Représentée par Me Karine I..., avocat au barreau d'ESSONNE

COMPOSITION DE LA COUR :

L'affaire a été débattue le 30 Novembre 2017, en audience publique, devant la Cour composée de :

Mme Dominique DOS REIS, Présidente de chambre
M. Dominique GILLES, Conseiller
Mme Christine BARBEROT, Conseillère

qui en ont délibéré

M. Dominique GILLES a été entendu en son rapport

Greffier lors des débats : M. Christophe DECAIX

ARRÊT : CONTRADICTOIRE

- rendu par mise à disposition au greffe de la Cour, les parties en ayant été préalablement avisées dans les conditions prévues au deuxième alinéa de l'article 450 du code de procédure civile.

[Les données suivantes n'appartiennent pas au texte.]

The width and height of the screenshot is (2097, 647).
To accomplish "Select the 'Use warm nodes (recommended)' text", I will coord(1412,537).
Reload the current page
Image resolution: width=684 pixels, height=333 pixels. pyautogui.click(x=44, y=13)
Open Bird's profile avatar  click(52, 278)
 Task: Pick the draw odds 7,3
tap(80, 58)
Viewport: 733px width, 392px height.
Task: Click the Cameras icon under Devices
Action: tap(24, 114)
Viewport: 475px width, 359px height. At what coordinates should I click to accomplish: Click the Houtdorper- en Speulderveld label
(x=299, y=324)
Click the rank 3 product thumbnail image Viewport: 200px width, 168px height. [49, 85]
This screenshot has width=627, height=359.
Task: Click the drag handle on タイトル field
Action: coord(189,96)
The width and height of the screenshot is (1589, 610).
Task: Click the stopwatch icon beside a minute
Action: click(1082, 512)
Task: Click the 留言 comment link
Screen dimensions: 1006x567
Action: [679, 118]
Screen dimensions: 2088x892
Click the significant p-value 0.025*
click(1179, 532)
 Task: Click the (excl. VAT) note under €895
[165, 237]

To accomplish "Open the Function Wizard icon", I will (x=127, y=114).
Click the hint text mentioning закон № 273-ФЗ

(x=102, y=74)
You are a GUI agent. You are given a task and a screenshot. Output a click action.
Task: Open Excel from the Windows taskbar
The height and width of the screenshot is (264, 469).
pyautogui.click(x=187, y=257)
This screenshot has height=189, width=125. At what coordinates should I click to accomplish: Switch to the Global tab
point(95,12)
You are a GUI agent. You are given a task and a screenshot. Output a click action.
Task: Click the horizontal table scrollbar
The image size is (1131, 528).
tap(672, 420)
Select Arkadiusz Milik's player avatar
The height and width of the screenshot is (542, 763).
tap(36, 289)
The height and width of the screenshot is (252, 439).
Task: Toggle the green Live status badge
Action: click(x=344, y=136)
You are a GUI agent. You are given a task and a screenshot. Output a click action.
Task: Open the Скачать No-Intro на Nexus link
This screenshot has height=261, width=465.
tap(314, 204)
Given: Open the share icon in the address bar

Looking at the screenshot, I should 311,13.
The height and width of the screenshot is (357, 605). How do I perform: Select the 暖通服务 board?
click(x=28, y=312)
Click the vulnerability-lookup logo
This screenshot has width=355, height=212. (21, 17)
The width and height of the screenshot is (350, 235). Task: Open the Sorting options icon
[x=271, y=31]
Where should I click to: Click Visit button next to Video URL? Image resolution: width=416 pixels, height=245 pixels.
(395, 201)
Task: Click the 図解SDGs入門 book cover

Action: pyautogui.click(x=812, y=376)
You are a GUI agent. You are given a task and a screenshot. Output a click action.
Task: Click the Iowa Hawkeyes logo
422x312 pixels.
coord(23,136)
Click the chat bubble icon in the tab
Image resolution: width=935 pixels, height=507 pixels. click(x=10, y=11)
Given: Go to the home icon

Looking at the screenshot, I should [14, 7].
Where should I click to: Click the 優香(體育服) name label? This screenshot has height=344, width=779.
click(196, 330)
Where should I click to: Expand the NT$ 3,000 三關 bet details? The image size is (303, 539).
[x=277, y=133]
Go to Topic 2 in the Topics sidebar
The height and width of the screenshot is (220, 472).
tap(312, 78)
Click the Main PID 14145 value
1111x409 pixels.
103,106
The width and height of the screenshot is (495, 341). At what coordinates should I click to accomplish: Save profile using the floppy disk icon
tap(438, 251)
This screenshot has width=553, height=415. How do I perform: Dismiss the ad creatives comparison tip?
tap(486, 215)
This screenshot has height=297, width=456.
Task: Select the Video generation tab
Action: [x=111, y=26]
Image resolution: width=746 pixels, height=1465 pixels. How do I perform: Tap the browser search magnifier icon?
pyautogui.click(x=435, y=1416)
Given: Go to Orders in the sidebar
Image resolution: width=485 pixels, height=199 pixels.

- signé par Mme Dominique DOS REIS, Présidente, et par M. Christophe DECAIX, greffier présent lors du prononcé.

*

* *

Par acte authentique des 23 et 24 décembre 2013, M. Cyrille X... et Mme Catherine Z... son épouse ont vendu à M. Khalid F... et Mme A... B... , un terrain à bâtir sis [...]                                          , cadastré section [...] , moyennant le prix de 185 000 €, outre la commission de 5 000 € de la SARL Immo 91 qui leur avait présenté le bien en vertu d'un mandat donné par les vendeurs et avait établi l'avant-contrat sous seing privé. Cette acquisition a été partiellement financée par un prêt consenti par le Crédit Foncier de France (CFF) à hauteur globale de 205 753 € stipulé remboursable en 30 ans au taux d'intérêt nominal annuel de 3,40%, suivant offre préalable du 03 mai 2013 acceptée le 16 mai 2013 et prolongée jusqu'au jour de la vente. Cette offre de prêt était destinée à l'achat du terrain à hauteur de la somme de 35 651,00 €, le surplus devant financer la construction ; l'offre de prêt comportait en outre un prêt relais de 112 000 €, ces deux dernières sommes ayant été versées dans la comptabilité du notaire en prévision de la vente.

La demande de permis de construire déposée par M. F... et Mme B... le 04 juillet 2013 avait été accordée par le maire aux termes d'un arrêté du 28 novembre 2013, reproduit dans l'acte authentique. Toutefois, cet arrêté a été déféré par le préfet au tribunal administratif de Versailles, par requête du 31 janvier 2014, pour qu'il soit annulé au titre de la violation de la réglementation d'urbanisme applicable aux zones inondables.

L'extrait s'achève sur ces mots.